スタートアップの悪い噂はすぐ広まる
あまり誰も言わなくて、界隈にいる人なら誰でも知っていることを書こう。
スタートアップの悪い噂はすぐ広まる。
「どこどこはそろそろ資金がショートしそうだ」
「キーパーソンの誰々さんが辞めるらしい」
「先月資金調達クローズするって言ってたけどリードが降りてぽしゃったってさ」
色々なパターンがあるがこれらの情報が出回るのはものすごく速い。
それこそ世間を1, 2年先取りする
のだ。
すごいでしょ。笑
情報が速い理由は主に「社会が狭いから」
そして「スピードを重視する人間たちにとって情報がすこぶる重要だから」だろう。
情報は流通してなんぼの代物だ。
自分のところに情報を集めてばかりの人にはいずれ情報が回ってこなくなる。有益な情報をきちんと提供する人(コンフィデンシャルなものを漏らすとかそういう程度の低い話ではなく)にはまた有益な情報がきちんと回ってくるようになる。
悪い噂は時に有益である。
だれだれが辞めるという噂はその彼/彼女に近しい人材を欲している別の会社にとっては垂涎モノの先取り情報である。スタートアップ経営層(およびキーパーソン)なんてだいたい繋がっている。個人的に会ったり飯を食ったりするのは簡単だ。当然その時に彼/彼女の身の振りの話題が出るのは至って自然なことだろう。
資金調達を断られた情報は、それを元に自分の資金調達の作戦を立てるために役に立つ。どこどこのVCはやっぱこのカテゴリには入れないかぁとかどうやらどこどこでは資金余りが起きてそうだとかそれはここから流れた金がどうこうしてアレコレ、というような。
誰かの経営の失敗は、自分の経営に対しての反面教師となる。だいたい失敗パターンなんてみんな似たようなものなのだ(って言いながら自分もやっちゃうんだけど)
とはいえ噂なり裏情報なりが回るということは、いずれにせよそのスタートアップは「ホットなスタートアップ」だと言える。出来たばかりで何やってるか誰も知らない会社やとうの昔にみんなの興味がなくなった会社の噂など流通させても価値が低い。
そこで、極めて面白いのが、
悪い噂を裏で聞き、良いニュースを表で見る
ということがひじょーーーーーーーーーーーーーーーーーに多い。
これが先ほど言った「1, 2年先取り」の意味である。
資金調達のプレスリリースの裏で、
年内ローンチの可能性はもう無くなった、なんて話を聞く。
(なんで?そのために調達したのに?いやいや、そこにはきちんと答えがある)
存分にハイスペックな人材を引き抜いたってFacebookの投稿の裏で、
リードエンジニアがメンタルやられて辞める、なんて話を聞く。
(え?彼でもってた会社でしょ?今後どうする気なの?いやいや、そういうことなんすよ)
〇〇賞を受賞!なんてWBSで観ながら裏で、
資金的に危うくてどうやら年は越せなさそうだ、なんて話を聞く。
(大丈夫か?いやいや、大丈夫じゃないんだけどね)
外向きにイイ感じに見えながら実は終わっている会社などゴマンといる。
一個の判断ミスや一人の人的喪失であっけなく終わるのがスタートアップの脆さでもある。
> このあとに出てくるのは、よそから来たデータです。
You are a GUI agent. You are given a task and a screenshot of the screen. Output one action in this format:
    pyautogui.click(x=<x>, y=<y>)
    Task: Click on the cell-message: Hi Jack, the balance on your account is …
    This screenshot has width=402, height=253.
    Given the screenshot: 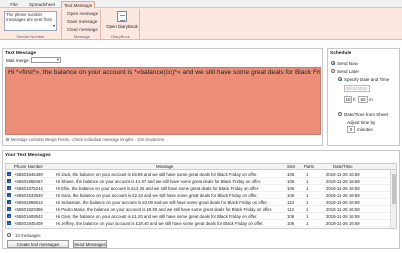 What is the action you would take?
    pyautogui.click(x=157, y=174)
    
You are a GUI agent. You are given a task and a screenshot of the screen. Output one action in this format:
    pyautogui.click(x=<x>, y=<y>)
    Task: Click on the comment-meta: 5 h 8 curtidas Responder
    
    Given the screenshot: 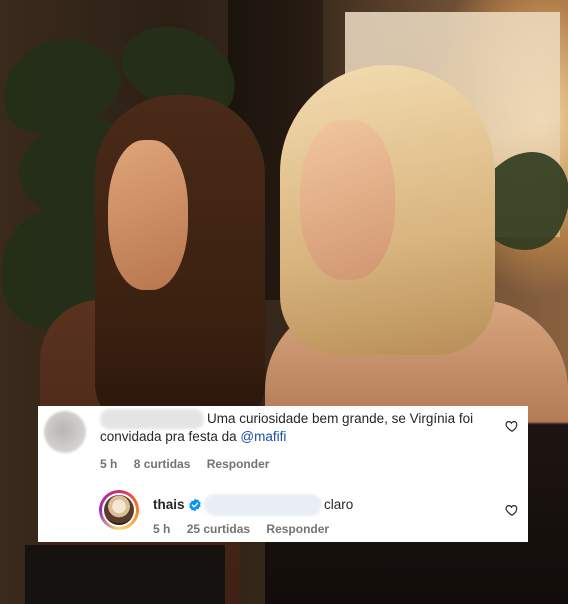 What is the action you would take?
    pyautogui.click(x=191, y=464)
    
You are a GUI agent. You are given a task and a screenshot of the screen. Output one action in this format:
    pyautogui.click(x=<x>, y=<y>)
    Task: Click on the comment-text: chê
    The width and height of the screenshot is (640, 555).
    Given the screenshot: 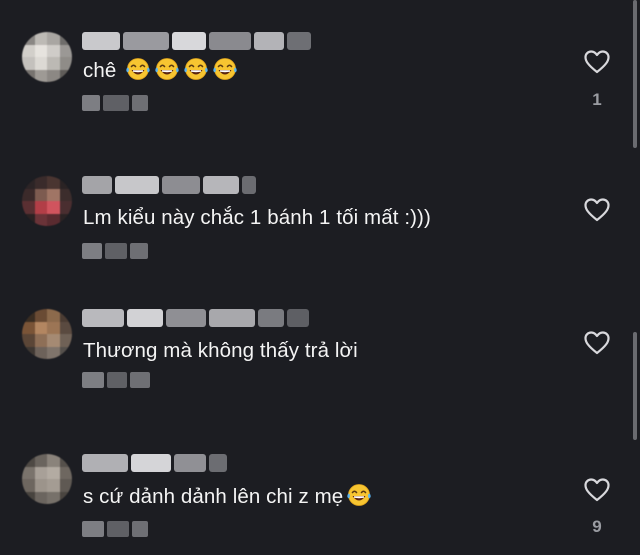 What is the action you would take?
    pyautogui.click(x=160, y=70)
    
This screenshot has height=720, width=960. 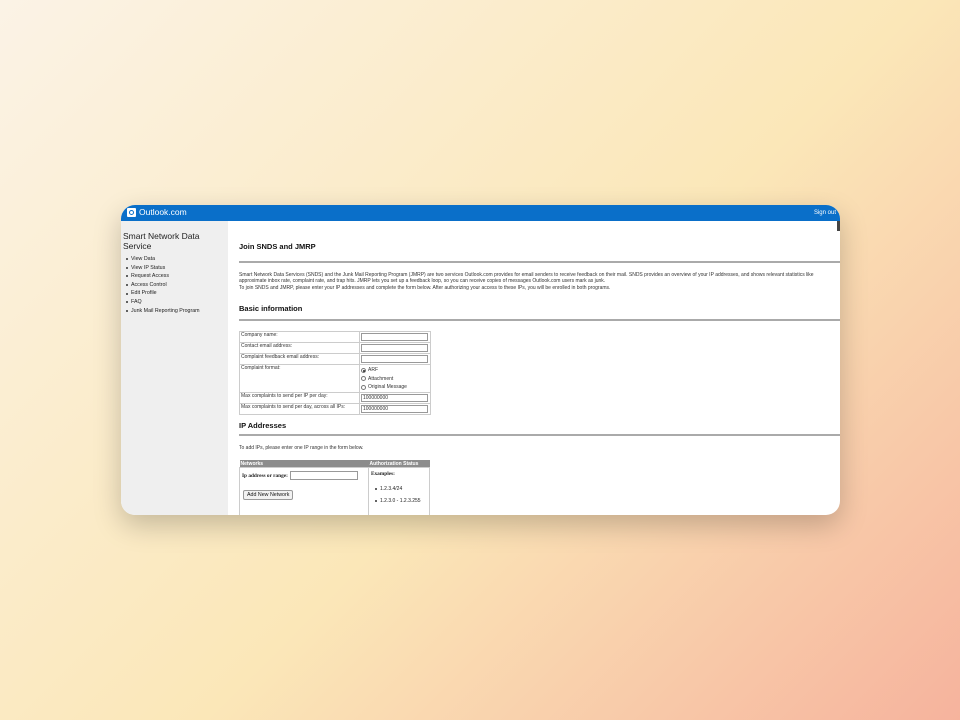 I want to click on page-title: Join SNDS and JMRP, so click(x=278, y=246).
しかし一般に、既に数億単位の資金調達を終えている会社であれば、よっぽどヘマをしない限り1年程度ではそう簡単には死なない。特に人件費がさほどバブっていない日本では。
つまり、情報が流れてから1, 2年してから死ぬ、のだ。
でも同時に面白いところはこれらの情報の流通はゴシップ的なノリは皆無で、皆が至って真面目に紳士的に情報を取り扱う。良いことも悪いことも他人のことで盛り上がることよりまず自分の足元のことをやろうというスタンスや、不幸なことが起きた際には「みんなの代わりに落とし穴を見つけてくれてありがとう」というスタンスもまたスタートアップならではの、ある意味「変な感じ」なんじゃないかな。